S'il ne se présente pas à l'audience malgré la convocation, le juge ordonnera la saisie sur son salaire sans l'avoir vu ni entendu.

Issue de la conciliation

En cas d'accord, le juge demandera au débiteur de signer un procès-verbal de conciliation. S'il ne respecte pas ses engagements, le créancier pourra demander au secrétariat-greffe de procéder à la saisie sans nouvelle conciliation.

En l'absence d'accord, le juge peut rendre une ordonnance de saisie sur salaires. Le secrétariat-greffe du tribunal établit un acte de saisie qui est envoyé au débiteur par lettre simple :

  • soit dans les 8 jours suivant le procès-verbal de non-conciliation ;
  • soit dans les 8 jours suivant l'expiration du délai d'appel (1 mois) contre le jugement tranchant une contestation de la part du débiteur ou du créancier.
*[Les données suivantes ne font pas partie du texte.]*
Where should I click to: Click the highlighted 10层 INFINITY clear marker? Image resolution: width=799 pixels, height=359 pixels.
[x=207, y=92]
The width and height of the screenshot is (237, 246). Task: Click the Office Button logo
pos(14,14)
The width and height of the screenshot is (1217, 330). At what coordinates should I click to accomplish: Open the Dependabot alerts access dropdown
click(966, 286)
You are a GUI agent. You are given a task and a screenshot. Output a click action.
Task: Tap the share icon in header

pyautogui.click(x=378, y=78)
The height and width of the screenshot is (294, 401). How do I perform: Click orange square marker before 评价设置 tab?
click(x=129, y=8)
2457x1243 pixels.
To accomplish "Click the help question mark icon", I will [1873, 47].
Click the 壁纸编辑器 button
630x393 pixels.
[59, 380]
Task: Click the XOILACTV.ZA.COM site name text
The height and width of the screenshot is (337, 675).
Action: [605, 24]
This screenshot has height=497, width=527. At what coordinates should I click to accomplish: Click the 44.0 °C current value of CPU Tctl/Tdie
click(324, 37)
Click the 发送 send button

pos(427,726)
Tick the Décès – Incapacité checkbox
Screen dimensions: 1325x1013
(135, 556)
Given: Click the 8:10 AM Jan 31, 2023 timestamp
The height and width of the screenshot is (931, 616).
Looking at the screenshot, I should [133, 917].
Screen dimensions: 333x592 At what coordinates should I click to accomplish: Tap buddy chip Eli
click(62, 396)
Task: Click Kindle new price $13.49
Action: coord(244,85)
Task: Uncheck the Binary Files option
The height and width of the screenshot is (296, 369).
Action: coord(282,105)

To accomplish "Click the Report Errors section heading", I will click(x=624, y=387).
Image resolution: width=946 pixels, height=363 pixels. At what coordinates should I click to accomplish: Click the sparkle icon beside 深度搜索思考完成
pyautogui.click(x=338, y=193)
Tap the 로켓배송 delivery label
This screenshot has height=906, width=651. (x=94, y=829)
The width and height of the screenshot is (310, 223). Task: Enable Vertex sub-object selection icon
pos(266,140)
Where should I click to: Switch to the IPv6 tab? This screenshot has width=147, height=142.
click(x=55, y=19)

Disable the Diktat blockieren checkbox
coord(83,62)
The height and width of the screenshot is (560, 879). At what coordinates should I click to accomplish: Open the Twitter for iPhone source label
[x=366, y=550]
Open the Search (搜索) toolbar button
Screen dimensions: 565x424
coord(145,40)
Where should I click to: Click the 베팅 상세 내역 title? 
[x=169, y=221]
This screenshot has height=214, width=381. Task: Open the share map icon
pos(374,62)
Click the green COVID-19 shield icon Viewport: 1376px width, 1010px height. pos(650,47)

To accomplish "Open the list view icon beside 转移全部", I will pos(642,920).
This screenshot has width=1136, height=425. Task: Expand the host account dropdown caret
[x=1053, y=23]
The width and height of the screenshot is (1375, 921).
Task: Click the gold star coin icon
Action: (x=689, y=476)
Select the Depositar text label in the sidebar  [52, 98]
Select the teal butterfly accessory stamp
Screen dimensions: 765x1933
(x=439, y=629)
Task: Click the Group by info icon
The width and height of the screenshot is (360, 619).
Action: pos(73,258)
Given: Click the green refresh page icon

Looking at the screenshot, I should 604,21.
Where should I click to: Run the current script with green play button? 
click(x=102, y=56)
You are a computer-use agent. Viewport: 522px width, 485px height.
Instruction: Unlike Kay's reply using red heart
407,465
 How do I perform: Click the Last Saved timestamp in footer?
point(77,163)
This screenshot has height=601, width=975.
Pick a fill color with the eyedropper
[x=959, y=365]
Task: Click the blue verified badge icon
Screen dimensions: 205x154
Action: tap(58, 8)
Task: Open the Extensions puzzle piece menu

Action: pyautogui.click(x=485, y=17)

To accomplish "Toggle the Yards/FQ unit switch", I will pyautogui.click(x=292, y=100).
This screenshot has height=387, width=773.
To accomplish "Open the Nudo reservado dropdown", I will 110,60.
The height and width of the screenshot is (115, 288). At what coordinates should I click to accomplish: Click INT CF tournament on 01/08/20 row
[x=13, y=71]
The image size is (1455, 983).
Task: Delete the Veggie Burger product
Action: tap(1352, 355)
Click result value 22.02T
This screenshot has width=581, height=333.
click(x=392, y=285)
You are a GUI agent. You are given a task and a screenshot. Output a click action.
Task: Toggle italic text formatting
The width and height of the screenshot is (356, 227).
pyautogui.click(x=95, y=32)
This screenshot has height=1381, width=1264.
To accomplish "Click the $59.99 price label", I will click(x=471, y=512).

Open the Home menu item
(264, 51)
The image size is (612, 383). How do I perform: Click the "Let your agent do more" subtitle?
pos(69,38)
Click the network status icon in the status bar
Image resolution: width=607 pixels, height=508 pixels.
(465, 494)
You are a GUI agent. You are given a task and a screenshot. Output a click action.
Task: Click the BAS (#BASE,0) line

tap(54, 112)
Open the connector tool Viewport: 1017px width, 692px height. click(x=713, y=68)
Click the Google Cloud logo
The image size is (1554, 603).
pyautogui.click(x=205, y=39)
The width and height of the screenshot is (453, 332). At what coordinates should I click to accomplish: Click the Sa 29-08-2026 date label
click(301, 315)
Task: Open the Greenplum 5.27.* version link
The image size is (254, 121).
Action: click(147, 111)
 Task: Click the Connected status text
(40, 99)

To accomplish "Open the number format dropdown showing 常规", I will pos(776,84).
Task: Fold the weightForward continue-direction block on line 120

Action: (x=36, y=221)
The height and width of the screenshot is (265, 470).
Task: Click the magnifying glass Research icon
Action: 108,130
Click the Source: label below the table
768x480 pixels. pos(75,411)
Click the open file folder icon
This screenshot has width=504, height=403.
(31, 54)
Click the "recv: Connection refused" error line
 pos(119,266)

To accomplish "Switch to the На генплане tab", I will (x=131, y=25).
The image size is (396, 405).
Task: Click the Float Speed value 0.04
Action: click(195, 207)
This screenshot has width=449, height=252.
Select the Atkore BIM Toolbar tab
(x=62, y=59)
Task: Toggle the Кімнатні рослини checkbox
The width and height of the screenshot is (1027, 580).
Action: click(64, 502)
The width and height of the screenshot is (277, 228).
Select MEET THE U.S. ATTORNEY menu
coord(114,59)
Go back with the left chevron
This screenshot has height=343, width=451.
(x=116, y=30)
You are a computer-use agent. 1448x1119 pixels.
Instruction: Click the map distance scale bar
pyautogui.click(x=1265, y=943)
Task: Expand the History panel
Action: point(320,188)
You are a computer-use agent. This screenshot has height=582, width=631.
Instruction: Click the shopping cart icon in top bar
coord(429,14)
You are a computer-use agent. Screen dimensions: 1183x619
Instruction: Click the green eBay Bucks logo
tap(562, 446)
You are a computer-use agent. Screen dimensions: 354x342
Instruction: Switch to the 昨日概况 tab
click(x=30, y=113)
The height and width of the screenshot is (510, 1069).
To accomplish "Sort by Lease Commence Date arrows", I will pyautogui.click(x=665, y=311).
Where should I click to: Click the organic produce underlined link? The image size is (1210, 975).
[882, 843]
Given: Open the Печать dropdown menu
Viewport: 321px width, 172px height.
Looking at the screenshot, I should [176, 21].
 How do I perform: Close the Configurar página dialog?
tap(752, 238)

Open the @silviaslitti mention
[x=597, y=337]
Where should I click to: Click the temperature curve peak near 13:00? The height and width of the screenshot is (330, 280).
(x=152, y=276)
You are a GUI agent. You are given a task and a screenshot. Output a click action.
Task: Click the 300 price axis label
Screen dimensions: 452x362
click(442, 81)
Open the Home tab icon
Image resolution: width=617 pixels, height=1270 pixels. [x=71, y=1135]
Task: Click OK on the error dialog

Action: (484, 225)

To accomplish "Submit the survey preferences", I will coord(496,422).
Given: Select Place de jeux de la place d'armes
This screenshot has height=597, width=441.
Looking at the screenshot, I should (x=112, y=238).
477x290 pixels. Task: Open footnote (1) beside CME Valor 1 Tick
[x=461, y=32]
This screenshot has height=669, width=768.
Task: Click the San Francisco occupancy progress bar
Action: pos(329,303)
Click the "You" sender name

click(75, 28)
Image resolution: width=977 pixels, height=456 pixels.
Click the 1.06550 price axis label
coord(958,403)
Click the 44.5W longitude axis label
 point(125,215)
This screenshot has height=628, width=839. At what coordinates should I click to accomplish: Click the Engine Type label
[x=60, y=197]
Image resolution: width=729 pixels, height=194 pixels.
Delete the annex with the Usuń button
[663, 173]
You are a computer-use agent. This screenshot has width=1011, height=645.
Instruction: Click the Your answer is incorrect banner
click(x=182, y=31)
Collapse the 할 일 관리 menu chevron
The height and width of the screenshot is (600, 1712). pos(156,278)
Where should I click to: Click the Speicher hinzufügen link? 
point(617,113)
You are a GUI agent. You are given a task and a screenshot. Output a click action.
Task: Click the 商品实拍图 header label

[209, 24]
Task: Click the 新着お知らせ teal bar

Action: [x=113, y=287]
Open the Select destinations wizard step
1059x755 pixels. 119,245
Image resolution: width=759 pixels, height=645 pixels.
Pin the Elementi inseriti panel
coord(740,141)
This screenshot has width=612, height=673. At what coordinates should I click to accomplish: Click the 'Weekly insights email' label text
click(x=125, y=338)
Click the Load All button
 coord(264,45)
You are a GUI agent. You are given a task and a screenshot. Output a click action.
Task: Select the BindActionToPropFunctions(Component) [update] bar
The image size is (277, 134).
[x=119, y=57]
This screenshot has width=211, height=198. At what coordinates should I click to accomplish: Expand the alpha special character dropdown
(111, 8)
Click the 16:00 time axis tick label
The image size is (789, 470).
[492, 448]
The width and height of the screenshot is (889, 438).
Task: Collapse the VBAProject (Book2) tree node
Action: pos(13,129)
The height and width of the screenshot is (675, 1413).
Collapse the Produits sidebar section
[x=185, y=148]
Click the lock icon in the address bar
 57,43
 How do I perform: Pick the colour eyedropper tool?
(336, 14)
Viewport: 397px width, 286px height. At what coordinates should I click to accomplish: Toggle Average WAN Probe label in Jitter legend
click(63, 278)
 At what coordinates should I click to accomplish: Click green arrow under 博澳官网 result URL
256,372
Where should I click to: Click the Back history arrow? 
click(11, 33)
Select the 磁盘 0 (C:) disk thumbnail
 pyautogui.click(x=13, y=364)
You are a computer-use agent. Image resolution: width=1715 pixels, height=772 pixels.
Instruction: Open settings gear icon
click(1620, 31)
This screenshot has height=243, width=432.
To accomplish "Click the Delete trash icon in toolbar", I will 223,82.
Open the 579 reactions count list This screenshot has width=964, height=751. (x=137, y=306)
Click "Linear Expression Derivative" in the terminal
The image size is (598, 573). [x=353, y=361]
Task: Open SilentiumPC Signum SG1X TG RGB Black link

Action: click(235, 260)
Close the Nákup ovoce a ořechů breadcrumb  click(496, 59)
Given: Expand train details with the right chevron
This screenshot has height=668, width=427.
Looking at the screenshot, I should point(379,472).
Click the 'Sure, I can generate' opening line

2. Notification d'un acte de saisie-attribution à l'employeur

L'acte de saisie est notifié à l'employeur par lettre recommandée avec demande d'avis de réception. Le débiteur recevra ensuite une copie par lettre simple avec l'indication qu'en cas de changement d'employeur, la saisie se poursuivra entre les mains du nouvel employeur.

L'employeur sera tenu de verser tous les mois au créancier du débiteur les retenues pour lesquelles la saisie est pratiquée. Ces sommes sont transmises au greffe. Elles correspondent à la fraction saisissable du salaire.

3. Versement des retenues sur salaire au créancier

L'employeur doit verser la part saisissable du salaire du débiteur chaque mois jusqu'à ce que sa dette soit entièrement payée.

Attention, l'arrêt de la saisie n'est toutefois pas automatique :

  • Soit l'employeur est informé par son créancier.
  • Soit le juge informe l'employeur qu'il peut arrêter les versements. Le débiteur doit alors saisir lui-même le juge de l'exécution.

Même si le débiteur change d'emploi, son ancien employeur informera le tribunal et son nouvel employeur continuera les versements, si le créancier l'a demandé dans l'année qui suit le changement d'employeur.

Si le débiteur perd son emploi, ses indemnités de chômage sont elles aussi saisissables, mais le créancier devra déposer une nouvelle demande au tribunal.